Our first stop in Umphang was to see Nana, an incredible Karen woman around 50 years old. For years, she operated a clinic inside the border of Burma until the Burmese military soldiers raided it in October 2008. She had four nearly grown children at the time, and decided she could take in more. She opened her home to kids from Burma who would now get a safe home and a better education. She currently hash 40 kids. Her house is large, and it's surrounded by pigs, chickens and catfish. Her family recently received a micro-loan to start a large farming project, and we took a trek down the road to see the progress. Out of only a handful of farmers, two of them are missing a foot. One was blown off by playing with a shotgun as a child, and the other was the victim of a landmine in Burma.

Next was a visit to the H2O orphanage to visit a family who needed our help. We were invited into their small hut on stilts, and I wondered if the floor made of woven bamboo could hold all of us. ToeToe held TuTu, his 15 year old daughter. in his lap as he explained how they need help caring for her disability. She suffered brain damage following complications from meningitis as a baby, and the mother had been home with her every day since. There are no wheelchairs or handicap access in their remote village, they also have a 6 year old daughter (WaWa) to care for, the father worked nearly around the clock to support his family, and the strain was increasing. Traces of a lively spirit still flickered in his eyes, but despair was taking over. He spoke with such concern for his daughter and her quality of life, and wanted to receive training from a physical therapist on how he could best care for her. We had already decided to employ him if he wanted to move to Mae Sot, but they didn't want to move WaWa from the new school she loved. We told him we could provide food and housing for him to come to Mae Sot with TuTu for a week or two, and that we could arrange for them to meet with a good doctor. We are also exploring what long-term engagement in their lives could look like, which has led to some very exciting ideas. My co-worker said to ToeToe before we left regarding our effort on their behalf, "I can't promise you anything", and he responded, "Can you promise a little?" The thought of being there when we share how we can work with them, and to see some hope restored, is almost enough to make me brave the intensely sickening drive again.
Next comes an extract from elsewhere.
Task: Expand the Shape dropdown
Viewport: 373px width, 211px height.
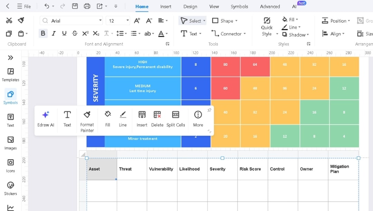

I took a tablet of dramomine and thankfully slept for most of the drive back. After a shower and a brief nap, I was off to a going-away/birthday party for someone from another NGO. I met a guy there who completed the package of this impactful day. He is 20 years old, and escaped to Thailand from Burma a few years ago. He went to school, and then lived in the Umphiam refugee camp with his parents for one year. We actually drove by it earlier that day, so I had the image of hundreds of tiny huts lining the hills along the highway fresh in my mind. He currently works for an NGO, and he just received a scholarship to attend university in Sweden. But, he has no passport or documentation to be in Thailand, so he's unable to leave the country. He said it's easier to get paperwork in Malaysia, and would like to give that a try. Without realizing how silly this question was, I asked if he'd go ahead and buy a ticket to go to Malaysia. He laughed. "No, I can't buy a ticket. I would have to be trafficked". He has contacts in his refugee camp who can assist him in trafficking himself, which would put him at all manner of risk. It struck me how different out lives are, and how extreme the challenges are that he'll face. I realized the value of a US passport and the ability to freely go anywhere in the world. To not be "illegal" and to not have allow myself to be trafficked in order to have opportunities for education and work. I asked him if he ever wanted to go to America, and he gave an emphatic "no". I was taken aback by his response, but he explained, "I will never be able to go to America. I can't even think about that".

I went to bed with a healing stomach, a full head, and a racing heart.